(Item position entries)
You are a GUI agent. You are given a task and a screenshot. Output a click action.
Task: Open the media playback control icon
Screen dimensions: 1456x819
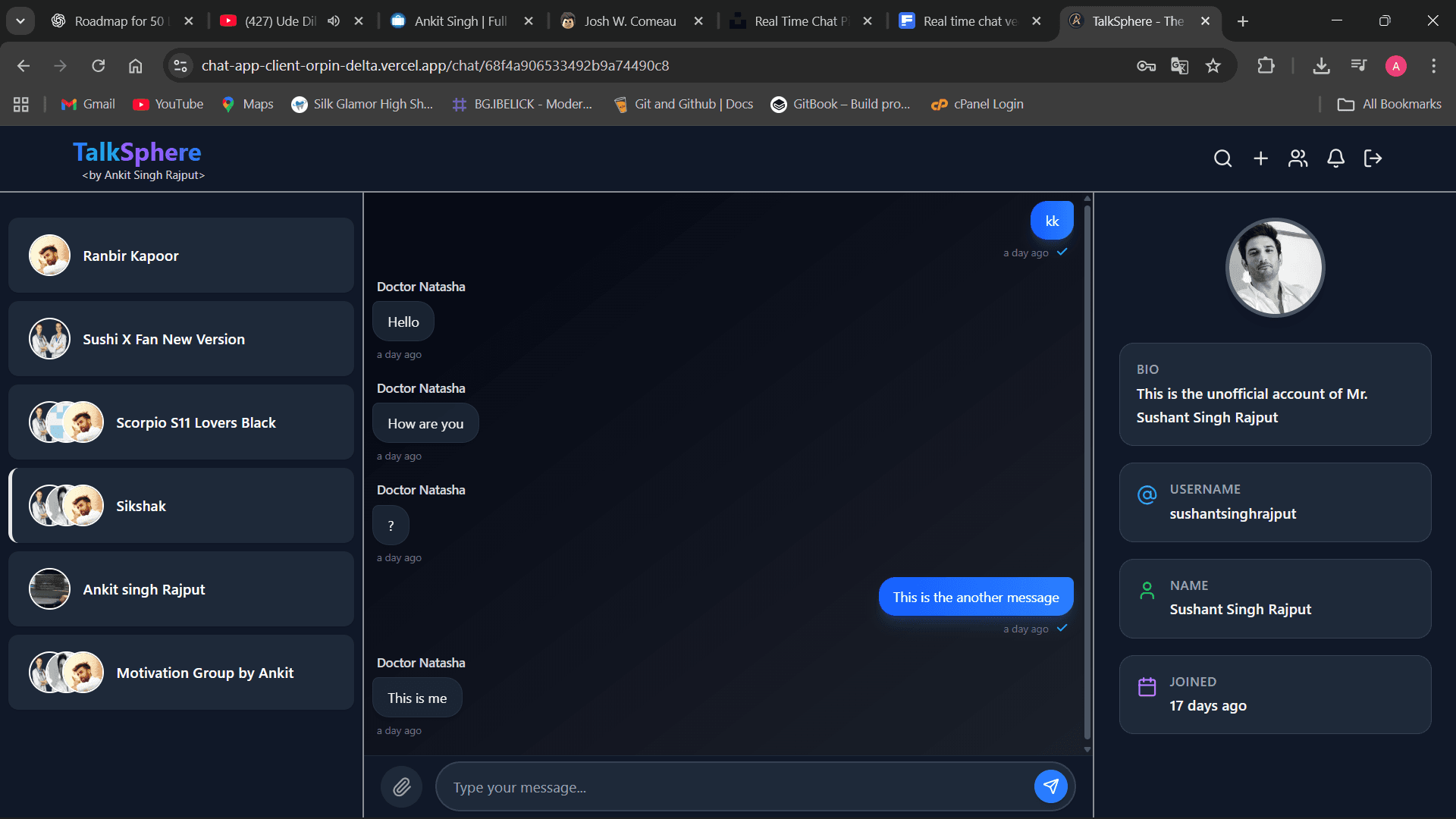(1359, 66)
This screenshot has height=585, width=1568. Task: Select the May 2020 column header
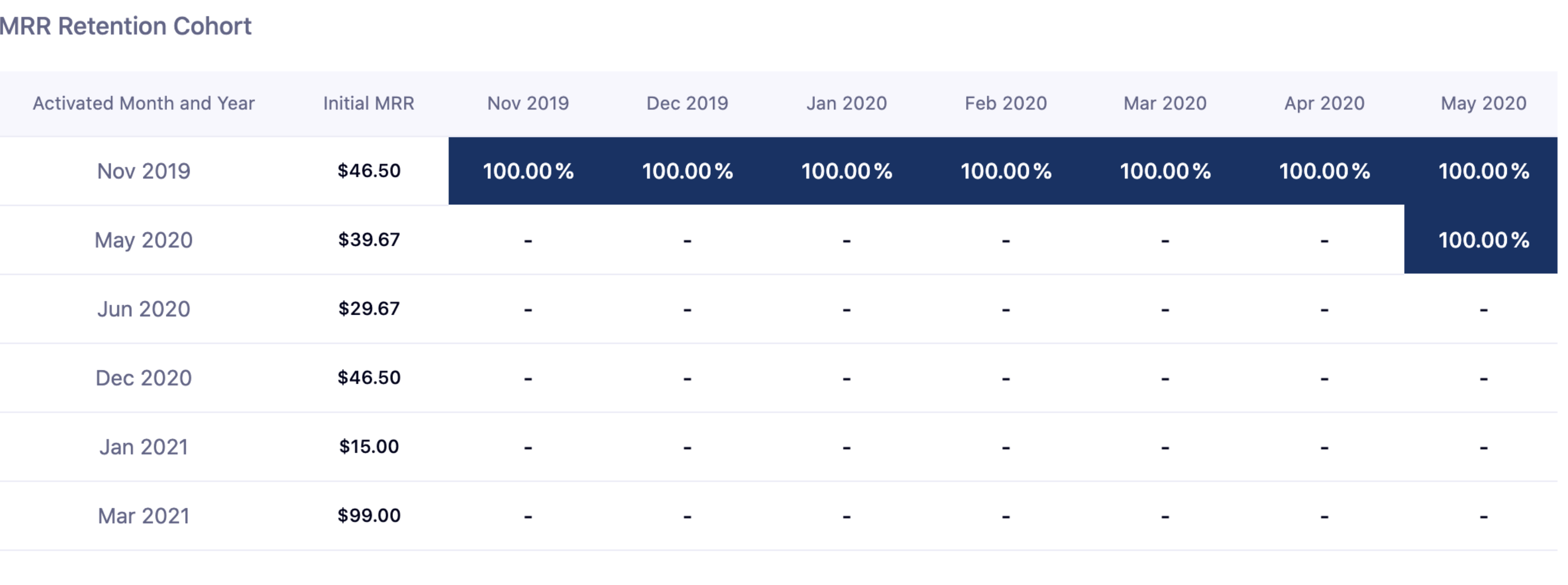1483,104
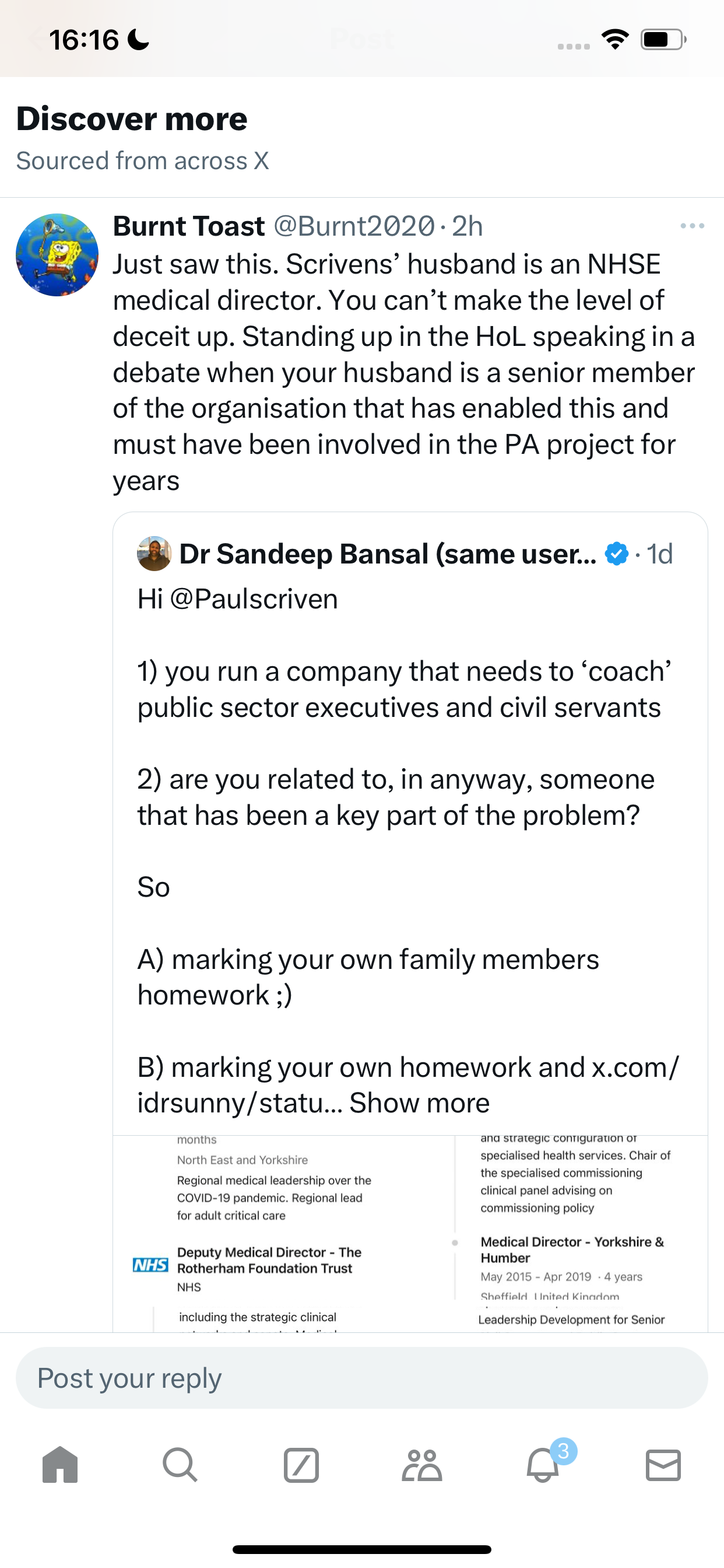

Task statement ▸ Please scale the material above by rewriting every line, requests included, with each click coordinate in the answers multiplied by 1.2 and rounded to the nearest whole number, halves rounding up. Leave the pictures out of your answer.

Task output ▸
You are a GUI agent. You are given a task and a screenshot. Output a click action.
Task: Open the media playback control icon
Screen dimensions: 1456x819
(1631, 79)
This screenshot has height=585, width=1568. Task: Select the May 2020 column header
1780,125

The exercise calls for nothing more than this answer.